- [Source information]

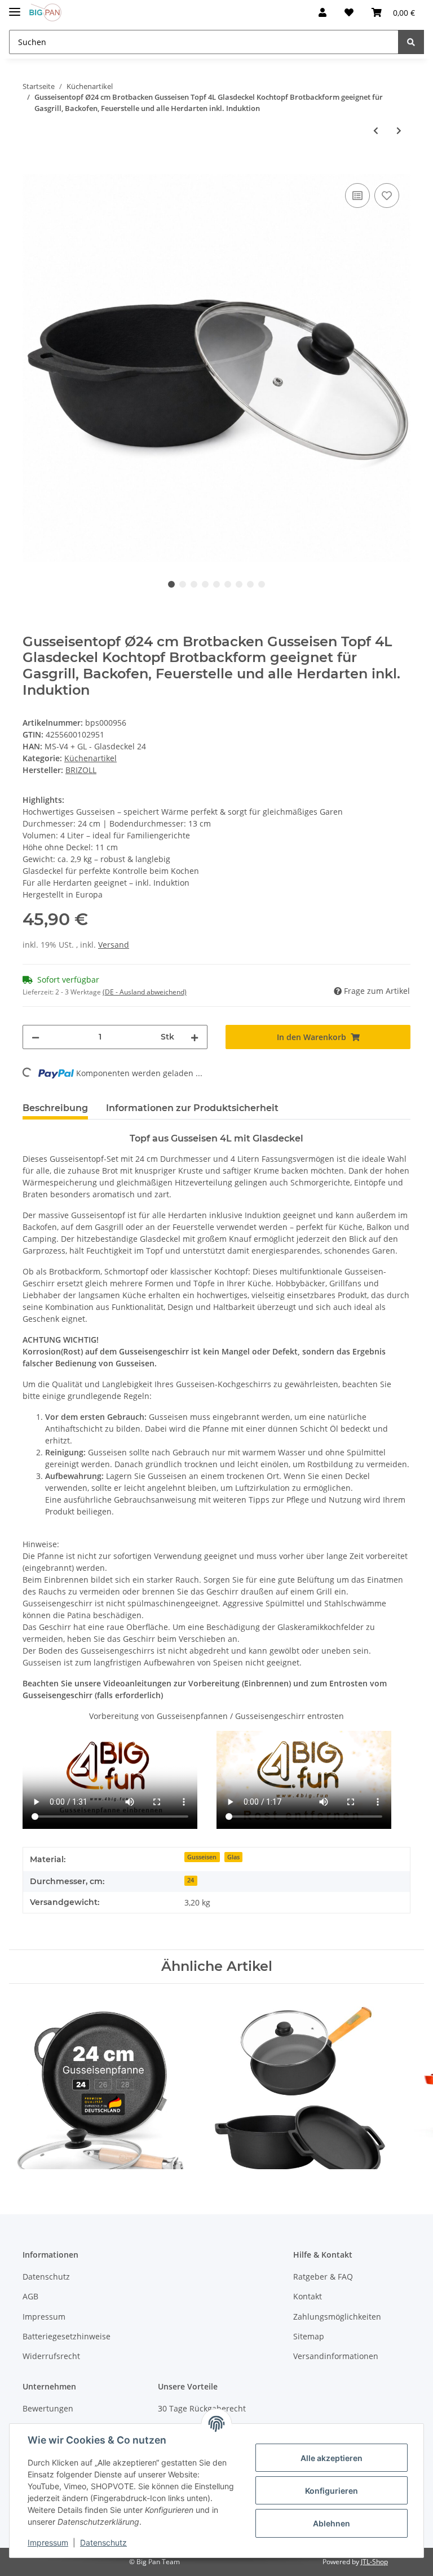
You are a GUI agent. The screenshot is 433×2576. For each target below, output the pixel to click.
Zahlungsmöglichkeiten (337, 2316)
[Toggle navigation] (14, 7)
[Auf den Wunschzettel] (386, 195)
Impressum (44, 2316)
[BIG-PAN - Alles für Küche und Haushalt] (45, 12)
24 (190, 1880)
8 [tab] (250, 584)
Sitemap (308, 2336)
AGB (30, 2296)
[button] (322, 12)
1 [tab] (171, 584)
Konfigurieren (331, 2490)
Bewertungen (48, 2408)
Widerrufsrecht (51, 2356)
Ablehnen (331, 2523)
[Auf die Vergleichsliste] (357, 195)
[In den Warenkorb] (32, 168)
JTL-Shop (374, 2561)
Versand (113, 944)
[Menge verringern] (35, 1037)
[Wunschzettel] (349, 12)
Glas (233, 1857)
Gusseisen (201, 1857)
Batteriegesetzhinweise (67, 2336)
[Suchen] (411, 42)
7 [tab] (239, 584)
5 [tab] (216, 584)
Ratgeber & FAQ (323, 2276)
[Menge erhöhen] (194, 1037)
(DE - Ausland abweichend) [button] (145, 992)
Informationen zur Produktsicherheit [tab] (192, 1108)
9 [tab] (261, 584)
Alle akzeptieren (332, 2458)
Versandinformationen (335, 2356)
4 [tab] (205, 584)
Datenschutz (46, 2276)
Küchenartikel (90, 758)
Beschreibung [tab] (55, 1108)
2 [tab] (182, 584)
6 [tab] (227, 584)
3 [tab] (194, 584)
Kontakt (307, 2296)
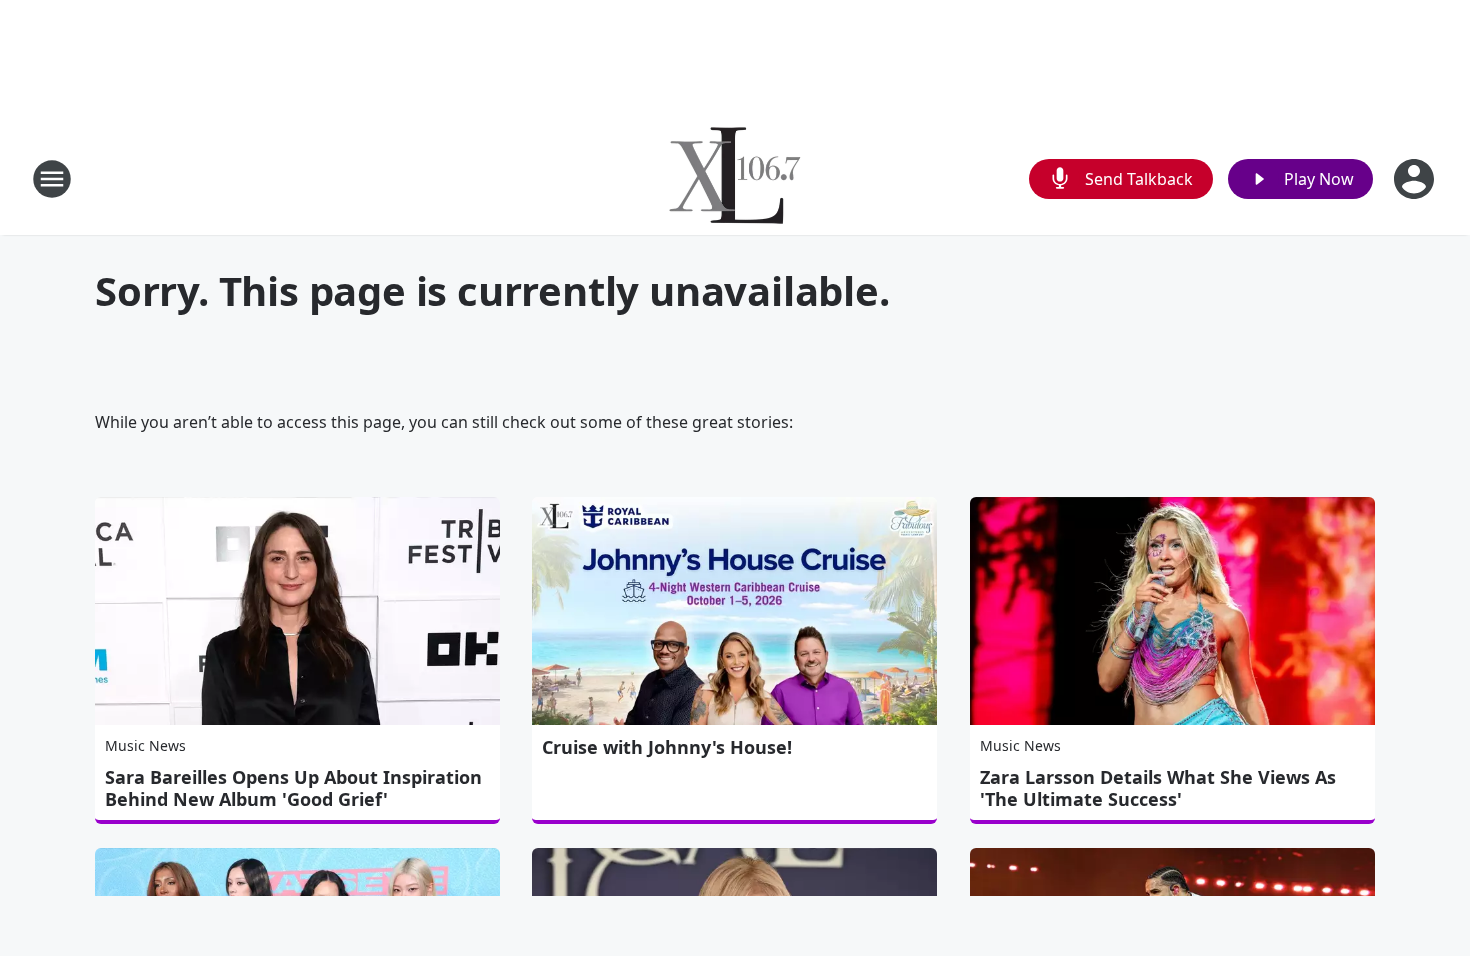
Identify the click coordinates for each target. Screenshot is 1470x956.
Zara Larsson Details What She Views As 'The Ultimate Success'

--

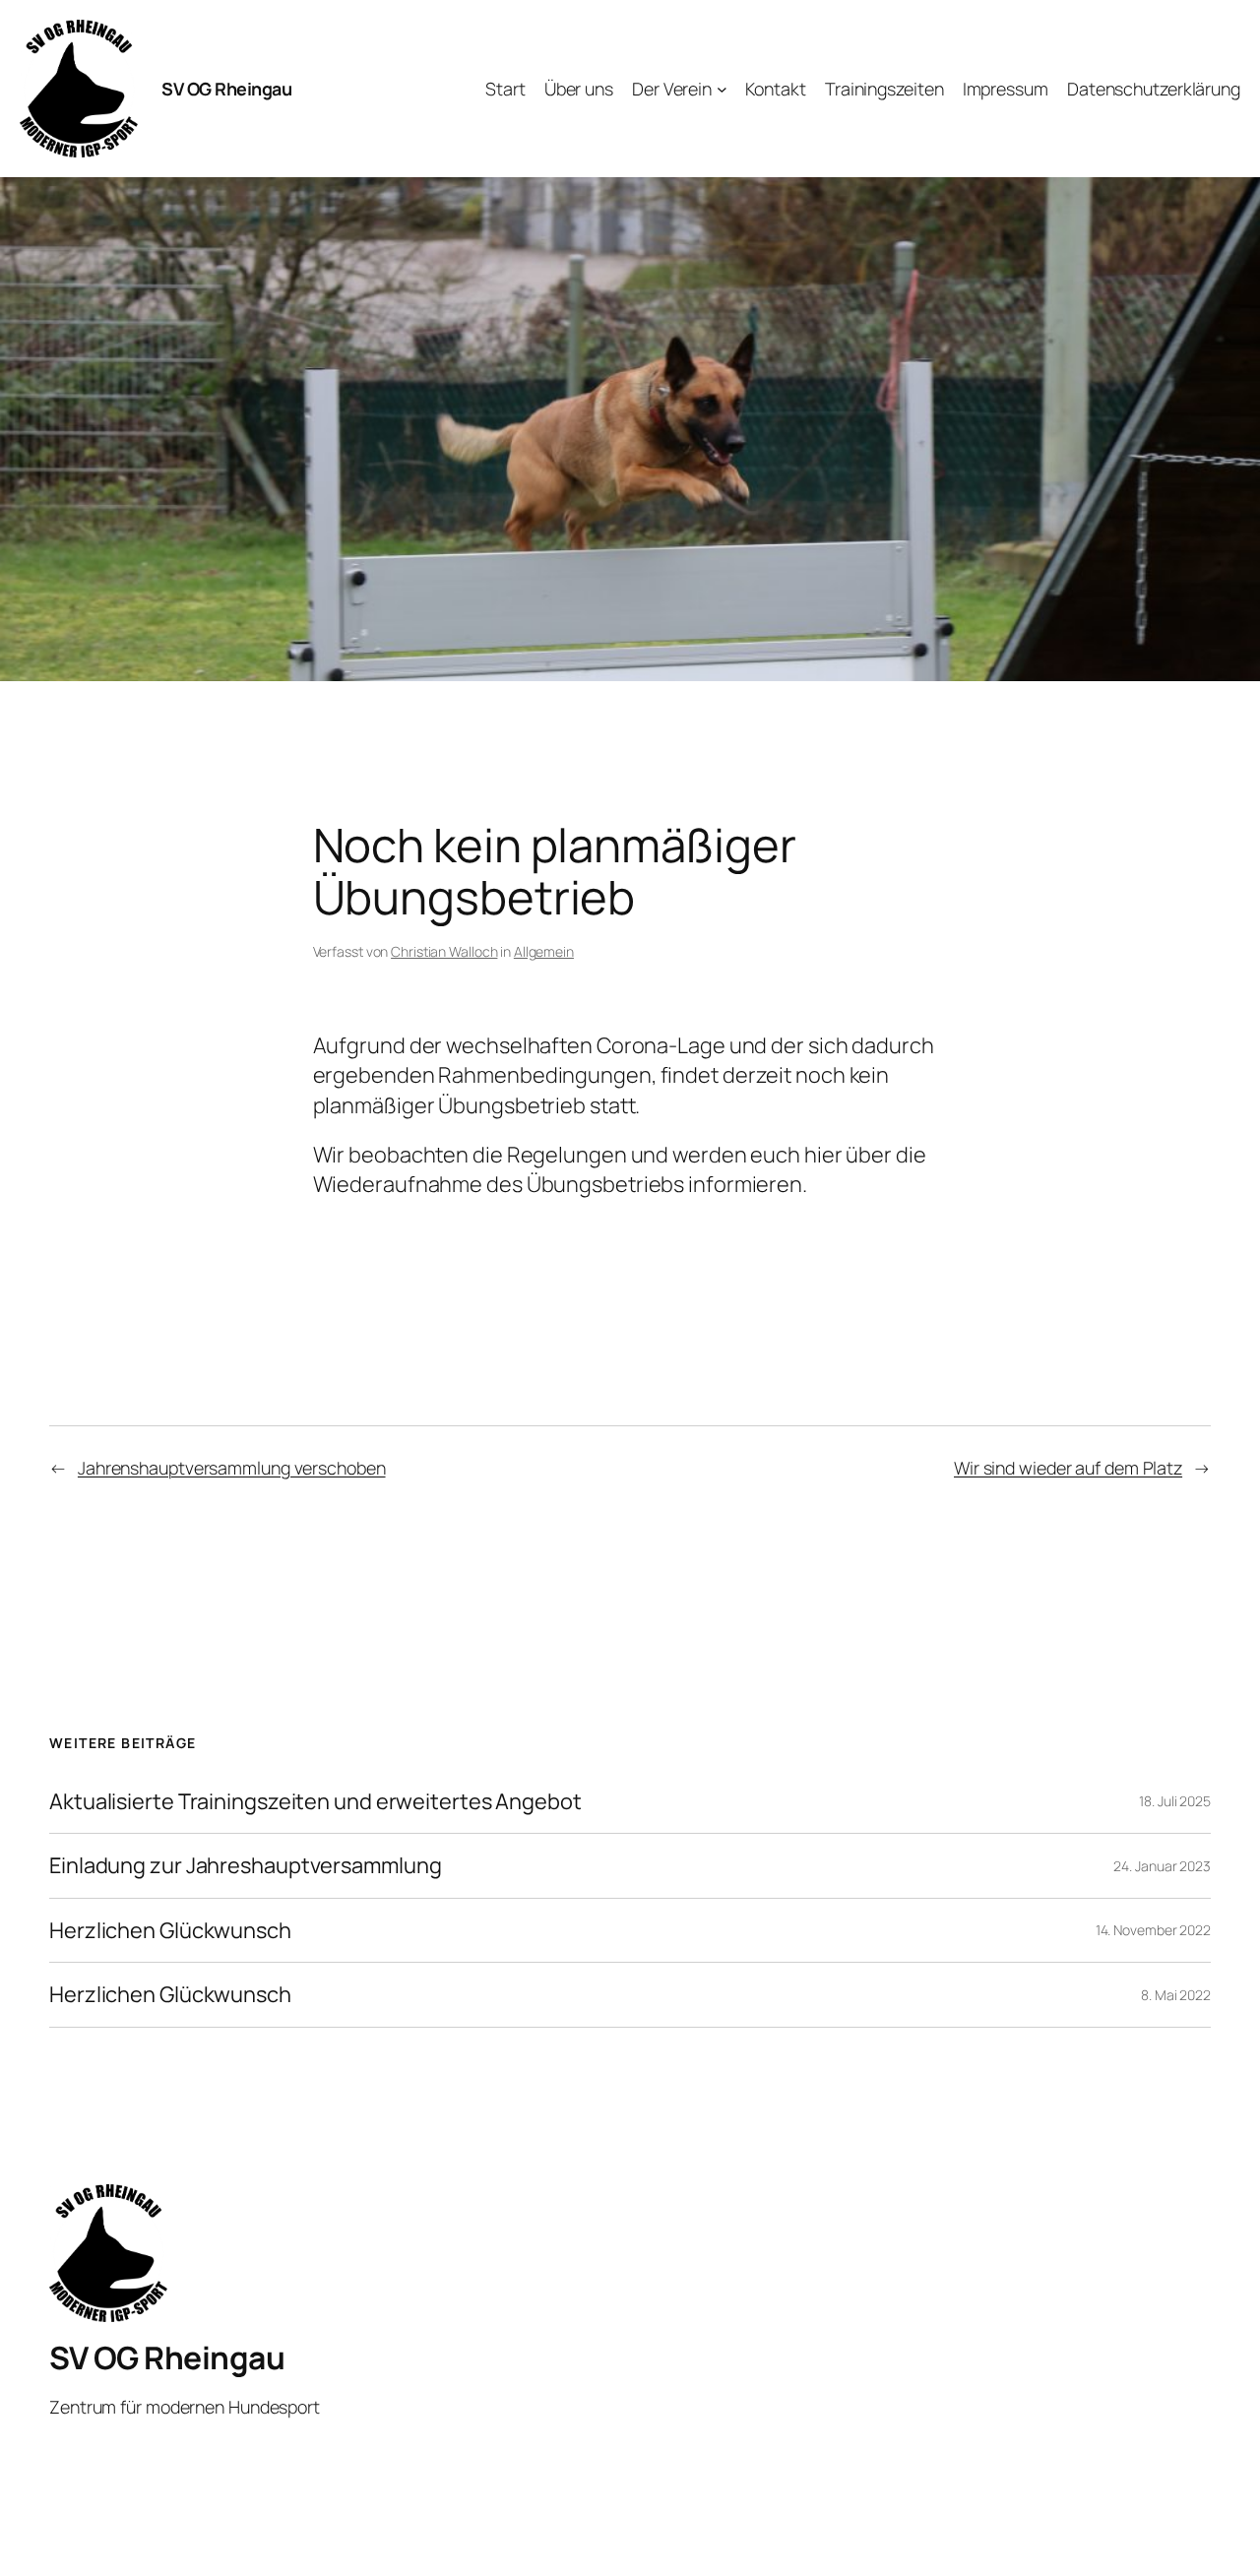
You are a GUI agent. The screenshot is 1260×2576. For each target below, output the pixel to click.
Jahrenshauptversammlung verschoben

- [Your instructions] Reproduce the entries exactly, from the line with "(DE - Ausland abweichend) [button] (145, 992)" to the line with "Identify the click", both lines included, keeping no pictures.

- [Exercise response]
(DE - Ausland abweichend) [button] (145, 992)
Informationen zur Produktsicherheit [tab] (192, 1108)
9 [tab] (261, 584)
Alle akzeptieren (332, 2458)
Versandinformationen (335, 2356)
4 [tab] (205, 584)
Datenschutz (46, 2276)
Küchenartikel (90, 758)
Beschreibung [tab] (55, 1108)
2 [tab] (182, 584)
6 [tab] (227, 584)
3 [tab] (194, 584)
Kontakt (307, 2296)
Identify the click coordinates for each target. Screenshot is 1470x956.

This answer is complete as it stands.